▶ Records for the task
----------

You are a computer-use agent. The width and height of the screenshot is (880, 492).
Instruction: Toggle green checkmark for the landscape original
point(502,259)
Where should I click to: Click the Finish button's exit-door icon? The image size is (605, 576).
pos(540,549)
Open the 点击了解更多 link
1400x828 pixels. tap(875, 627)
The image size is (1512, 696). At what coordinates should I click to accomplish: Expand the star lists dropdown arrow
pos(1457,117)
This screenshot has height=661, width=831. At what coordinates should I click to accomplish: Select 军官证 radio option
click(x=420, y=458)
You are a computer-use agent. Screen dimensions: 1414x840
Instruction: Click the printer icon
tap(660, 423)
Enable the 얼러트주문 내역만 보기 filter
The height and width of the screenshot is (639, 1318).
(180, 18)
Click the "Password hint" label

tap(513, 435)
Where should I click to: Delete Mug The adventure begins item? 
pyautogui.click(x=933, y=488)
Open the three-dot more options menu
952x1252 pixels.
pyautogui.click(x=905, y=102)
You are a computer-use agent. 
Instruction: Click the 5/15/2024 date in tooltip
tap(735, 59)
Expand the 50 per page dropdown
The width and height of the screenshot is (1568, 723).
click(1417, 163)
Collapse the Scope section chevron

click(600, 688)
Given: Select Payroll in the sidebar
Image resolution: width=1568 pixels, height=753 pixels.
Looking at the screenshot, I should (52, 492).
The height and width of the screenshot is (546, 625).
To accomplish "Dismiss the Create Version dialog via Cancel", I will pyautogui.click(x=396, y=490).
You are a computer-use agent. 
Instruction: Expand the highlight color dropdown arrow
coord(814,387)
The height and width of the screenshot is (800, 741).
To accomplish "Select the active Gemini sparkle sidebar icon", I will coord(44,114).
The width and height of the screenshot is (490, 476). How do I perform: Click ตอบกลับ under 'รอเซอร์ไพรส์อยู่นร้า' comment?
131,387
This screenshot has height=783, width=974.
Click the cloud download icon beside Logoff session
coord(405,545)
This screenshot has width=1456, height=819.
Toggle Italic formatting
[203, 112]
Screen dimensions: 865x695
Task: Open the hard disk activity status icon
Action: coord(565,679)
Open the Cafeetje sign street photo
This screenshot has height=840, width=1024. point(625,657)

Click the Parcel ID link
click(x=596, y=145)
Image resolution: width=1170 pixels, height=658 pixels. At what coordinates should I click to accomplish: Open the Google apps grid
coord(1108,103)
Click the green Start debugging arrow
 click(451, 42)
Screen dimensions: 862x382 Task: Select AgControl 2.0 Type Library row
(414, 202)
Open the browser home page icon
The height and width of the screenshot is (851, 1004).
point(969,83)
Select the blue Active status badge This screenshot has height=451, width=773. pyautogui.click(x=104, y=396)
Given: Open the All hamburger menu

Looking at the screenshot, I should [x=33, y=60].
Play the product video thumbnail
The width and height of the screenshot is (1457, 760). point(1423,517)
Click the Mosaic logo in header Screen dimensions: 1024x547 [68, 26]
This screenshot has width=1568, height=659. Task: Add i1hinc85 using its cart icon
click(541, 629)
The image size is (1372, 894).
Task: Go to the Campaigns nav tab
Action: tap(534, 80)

----------

▶ Problem description
Return the entries in full. Do not alter them.

▶ Result
You are a computer-use agent. The width and height of the screenshot is (880, 492).
Instruction: Toggle green checkmark for the landscape original
point(502,259)
Where should I click to: Click the Finish button's exit-door icon? The image size is (605, 576).
pos(540,549)
Open the 点击了解更多 link
1400x828 pixels. tap(875, 627)
The image size is (1512, 696). At what coordinates should I click to accomplish: Expand the star lists dropdown arrow
pos(1457,117)
This screenshot has height=661, width=831. At what coordinates should I click to accomplish: Select 军官证 radio option
click(x=420, y=458)
You are a computer-use agent. Screen dimensions: 1414x840
Instruction: Click the printer icon
tap(660, 423)
Enable the 얼러트주문 내역만 보기 filter
The height and width of the screenshot is (639, 1318).
(180, 18)
Click the "Password hint" label

tap(513, 435)
Where should I click to: Delete Mug The adventure begins item? 
pyautogui.click(x=933, y=488)
Open the three-dot more options menu
952x1252 pixels.
pyautogui.click(x=905, y=102)
You are a computer-use agent. 
Instruction: Click the 5/15/2024 date in tooltip
tap(735, 59)
Expand the 50 per page dropdown
The width and height of the screenshot is (1568, 723).
click(1417, 163)
Collapse the Scope section chevron

click(600, 688)
Given: Select Payroll in the sidebar
Image resolution: width=1568 pixels, height=753 pixels.
Looking at the screenshot, I should (52, 492).
The height and width of the screenshot is (546, 625).
To accomplish "Dismiss the Create Version dialog via Cancel", I will pyautogui.click(x=396, y=490).
You are a computer-use agent. 
Instruction: Expand the highlight color dropdown arrow
coord(814,387)
The height and width of the screenshot is (800, 741).
To accomplish "Select the active Gemini sparkle sidebar icon", I will coord(44,114).
The width and height of the screenshot is (490, 476). How do I perform: Click ตอบกลับ under 'รอเซอร์ไพรส์อยู่นร้า' comment?
131,387
This screenshot has height=783, width=974.
Click the cloud download icon beside Logoff session
coord(405,545)
This screenshot has width=1456, height=819.
Toggle Italic formatting
[203, 112]
Screen dimensions: 865x695
Task: Open the hard disk activity status icon
Action: coord(565,679)
Open the Cafeetje sign street photo
This screenshot has height=840, width=1024. point(625,657)

Click the Parcel ID link
click(x=596, y=145)
Image resolution: width=1170 pixels, height=658 pixels. At what coordinates should I click to accomplish: Open the Google apps grid
coord(1108,103)
Click the green Start debugging arrow
 click(451, 42)
Screen dimensions: 862x382 Task: Select AgControl 2.0 Type Library row
(414, 202)
Open the browser home page icon
The height and width of the screenshot is (851, 1004).
point(969,83)
Select the blue Active status badge This screenshot has height=451, width=773. pyautogui.click(x=104, y=396)
Given: Open the All hamburger menu

Looking at the screenshot, I should [x=33, y=60].
Play the product video thumbnail
The width and height of the screenshot is (1457, 760). point(1423,517)
Click the Mosaic logo in header Screen dimensions: 1024x547 [68, 26]
This screenshot has width=1568, height=659. Task: Add i1hinc85 using its cart icon
click(541, 629)
The image size is (1372, 894).
Task: Go to the Campaigns nav tab
Action: tap(534, 80)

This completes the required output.